Checking into the latest kernel sources, the fix seems present:

>54168ed7f arch/x86/kernel/io_apic_32.c
>(Ingo Molnar      2008-08-20 09:07:45 +0200 2247) cfg = irq_cfg(irq);
>94777fc51 arch/x86/kernel/apic/io_apic.c
>(Dimitri Sivanich 2012-10-16 07:50:21 -0500 2248) if (!cfg)
>94777fc51 arch/x86/kernel/apic/io_apic.c
>(Dimitri Sivanich 2012-10-16 07:50:21 -0500 2249)     continue;
>94777fc51 arch/x86/kernel/apic/io_apic.c
>(Dimitri Sivanich 2012-10-16 07:50:21 -0500 2250) 
>239007b84 arch/x86/kernel/apic/io_apic.c
>(Thomas Gleixner  2009-11-17 16:46:45 +0100 2251) raw_spin_lock(&desc->lock);

This was introduced with the following commit:

commit 94777fc51b3ad85ff9f705ddf7cdd0eb3bbad5a6
Author: Dimitri Sivanich <sivanich@sgi.com>
Date:   Tue Oct 16 07:50:21 2012 -0500

>    x86/irq/ioapic: Check for valid irq_cfg pointer in smp_irq_move_cleanup_interrupt
>    
>    Posting this patch to fix an issue concerning sparse irq's that
>    I raised a while back.  There was discussion about adding
>    refcounting to sparse irqs (to fix other potential race
>    conditions), but that does not appear to have been addressed
>    yet.  This covers the only issue of this type that I've
>    encountered in this area.
>    
>    A NULL pointer dereference can occur in
>    smp_irq_move_cleanup_interrupt() if we haven't yet setup the
>    irq_cfg pointer in the irq_desc.irq_data.chip_data.
>    
>    In create_irq_nr() there is a window where we have set
>    vector_irq in __assign_irq_vector(), but not yet called
>    irq_set_chip_data() to set the irq_cfg pointer.
>    
>    Should an IRQ_MOVE_CLEANUP_VECTOR hit the cpu in question during
>    this time, smp_irq_move_cleanup_interrupt() will attempt to
>    process the aforementioned irq, but panic when accessing
>    irq_cfg.
>    
>    Only continue processing the irq if irq_cfg is non-NULL.
>    
>    Signed-off-by: Dimitri Sivanich <sivanich@sgi.com>
>    Cc: Suresh Siddha <suresh.b.siddha@intel.com>
>    Cc: Joerg Roedel <joerg.roedel@amd.com>
>    Cc: Yinghai Lu <yinghai@kernel.org>
>    Cc: Alexander Gordeev <agordeev@redhat.com>
>    Link: http://lkml.kernel.org/r/20121016125021.GA22935@sgi.com
>    Signed-off-by: Ingo Molnar <mingo@kernel.org>

Which was committed between 3.7_rc2 and 3.7_rc3 so any 3.7 kernel should fix this for you.
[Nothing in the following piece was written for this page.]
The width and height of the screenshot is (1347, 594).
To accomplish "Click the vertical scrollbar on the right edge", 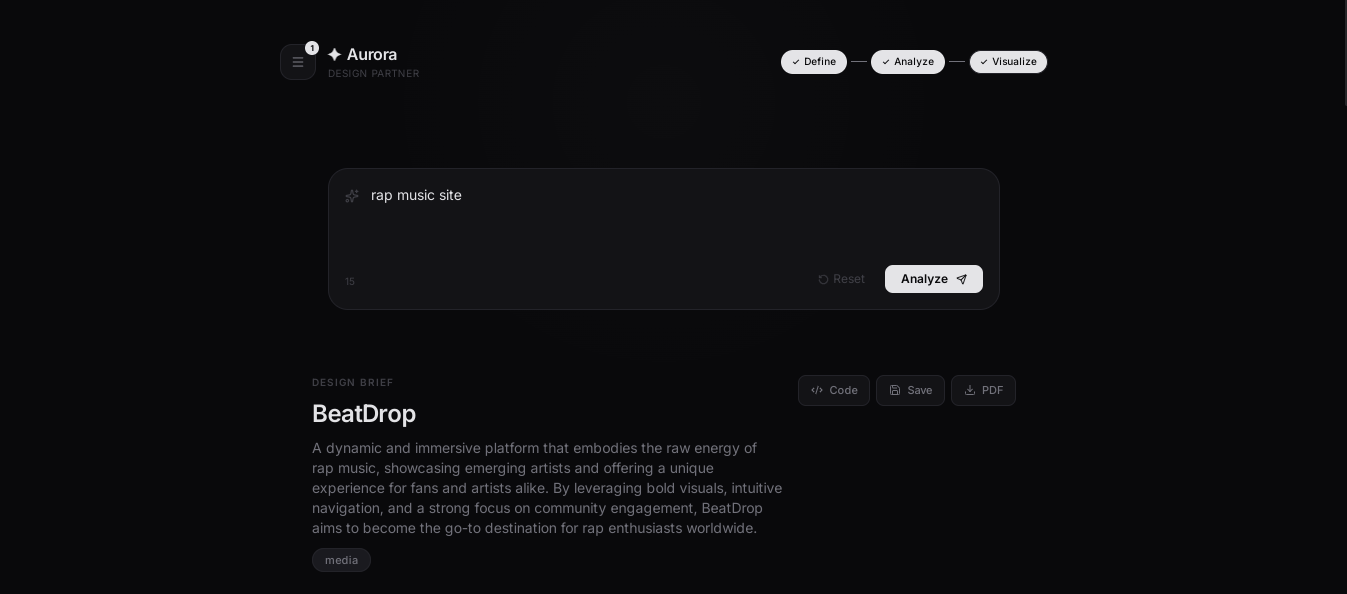I will coord(1345,55).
You can try unstable kernel versions using the following command:

`echo "sys-kernel/gentoo-sources" > /etc/portage/package.accept_keywords`

Or you can try to apply the patch by downloading it and running the following command:

`cd /usr/src/linux && patch -p1 < /path/to/patch`
Comment 2 Erik Quaeghebeur 2013-01-24 09:32:59 UTC
(In reply to comment #1)
> Looks like that patch should fix it from what I read.
> 
> [...]
> 
> Which was committed between 3.7_rc2 and 3.7_rc3 so any 3.7 kernel should fix
> this for you.

Ok, I'm running =sys-kernel/gentoo-sources-3.7.3.

Perhaps marking this 'Resolved Test-Request' is appropriate, as my test is rather open-ended (I don't know how to trigger the panic). In case I get the kernel panic again, I'll come back to this bug and we can reopen it.